Hypnosis - Drug Addiction

This involves placing someone in a ‘trance’ or deeply relaxed state so that they will be more open to suggestions and ideas from the hypnotherapist. This state of heightened awareness will enable them to take on board ideas which they previously would not have considered.

Being in a trance can cause people to ‘open up’ and talk about their experiences in a free and uninhibited manner. It is allows people to remember things, right down to the smallest detail and to organise their thoughts in an organised manner.

How does this relate to addiction?

The aim of this treatment is to encourage the addict to regain control over their life. At present they are controlled by their addiction which may have occurred due to events in their past life.

Hypnosis can encourage the person to talk about the early parts of their life so that they can see how this has influenced their thoughts and actions. For example, if something traumatic or damaging happened in their childhood then this may be a trigger for their addiction.

The hypnotherapist will encourage the addict to set goals as well as looking at ways of changing their behaviour. Reflecting upon events in their past as well as looking at their current way of life can be undertaken. This enables the addict to realise that there may be a series of events (or fixed way of thinking) which have led to their addiction and how this might be broken.

The aim is to change their way of thinking or dealing with things as well as gain a greater understanding of their addiction. This will hopefully, prevent the risk of a relapse.

A hypnosis session can include a look at self-esteem, body image, emotional issues and relationships with other people.

The hypnotherapist will provide the addict with a series of small exercises to try at home which will help to build confidence and self-esteem. They will also help to improve self-control and willpower.

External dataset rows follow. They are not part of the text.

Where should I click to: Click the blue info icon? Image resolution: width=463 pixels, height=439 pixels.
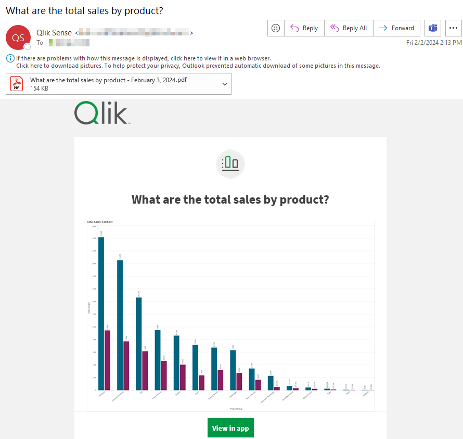click(x=10, y=58)
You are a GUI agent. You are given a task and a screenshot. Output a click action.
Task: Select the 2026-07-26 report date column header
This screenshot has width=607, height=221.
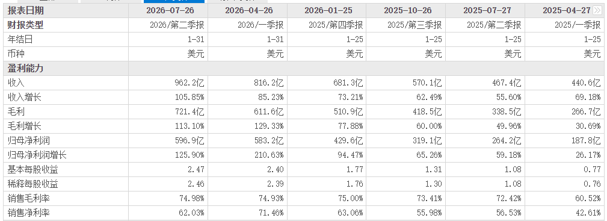170,10
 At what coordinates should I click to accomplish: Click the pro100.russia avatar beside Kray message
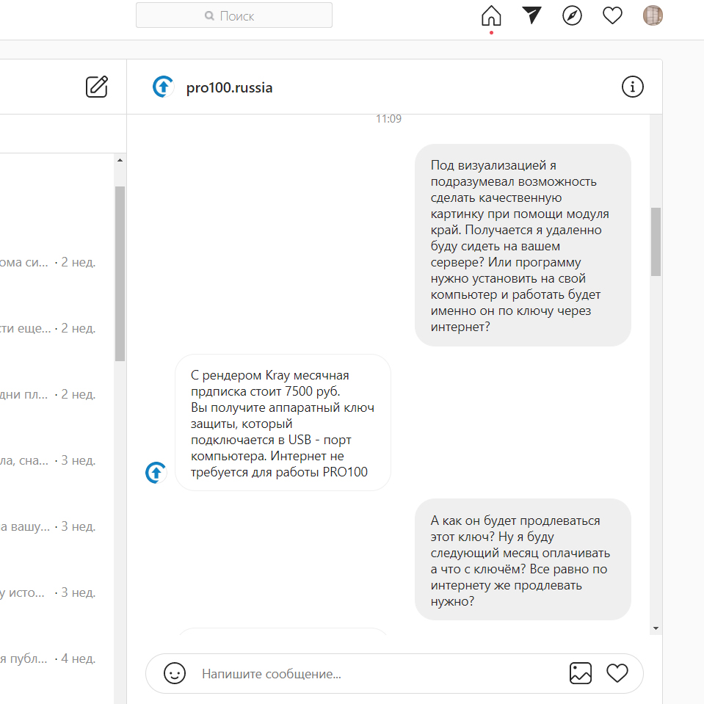pyautogui.click(x=156, y=473)
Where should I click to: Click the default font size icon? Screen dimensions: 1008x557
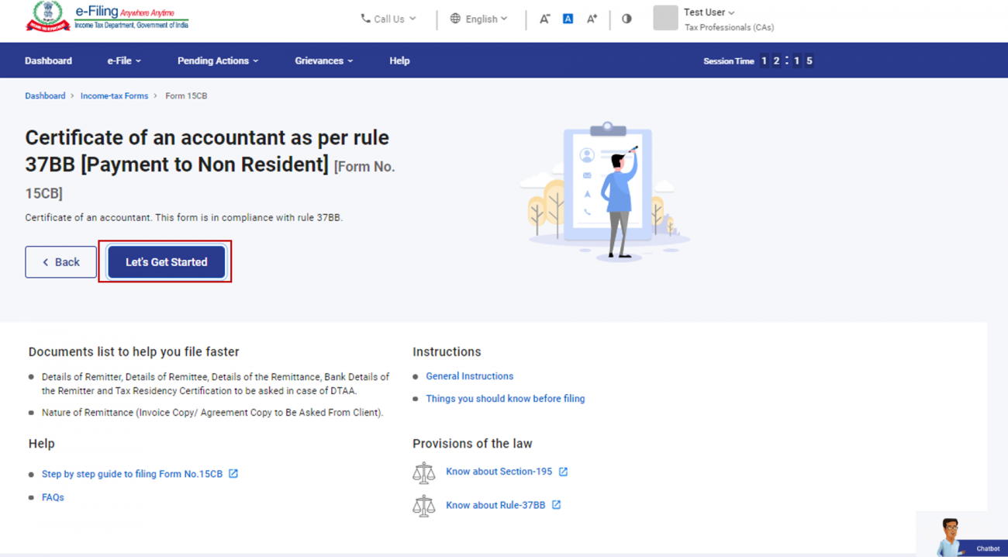tap(568, 19)
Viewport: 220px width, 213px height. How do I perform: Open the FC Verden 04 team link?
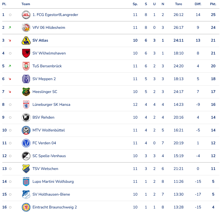point(44,143)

Hypnosis works well in conjunction with others forms of treatment such as a self-help group, support network or counselling.

Finding a hypnotherapist

This is where it is important to do your research. Make sure you find a suitably qualified and reputable therapist who deals with addictions.

Word of mouth, the internet and the Yellow Pages are useful ways of finding a hypnotherapist.

This is not available on the NHS so you will have to pay for this treatment. Costs vary according to expertise, duration, techniques and location so visit a few before making a decision.

A session usually lasts from 30 minutes to an hour and can cost around £40 to £50. The number of sessions you require will depend upon your addiction.

Another cheaper option is self-hypnosis. You can buy CD’s or books which contain methods of practising hypnosis at home.

Hypnosis is only carried out once an addict has gone through rehab or detox as this is the time that they will be most receptive to this form of treatment.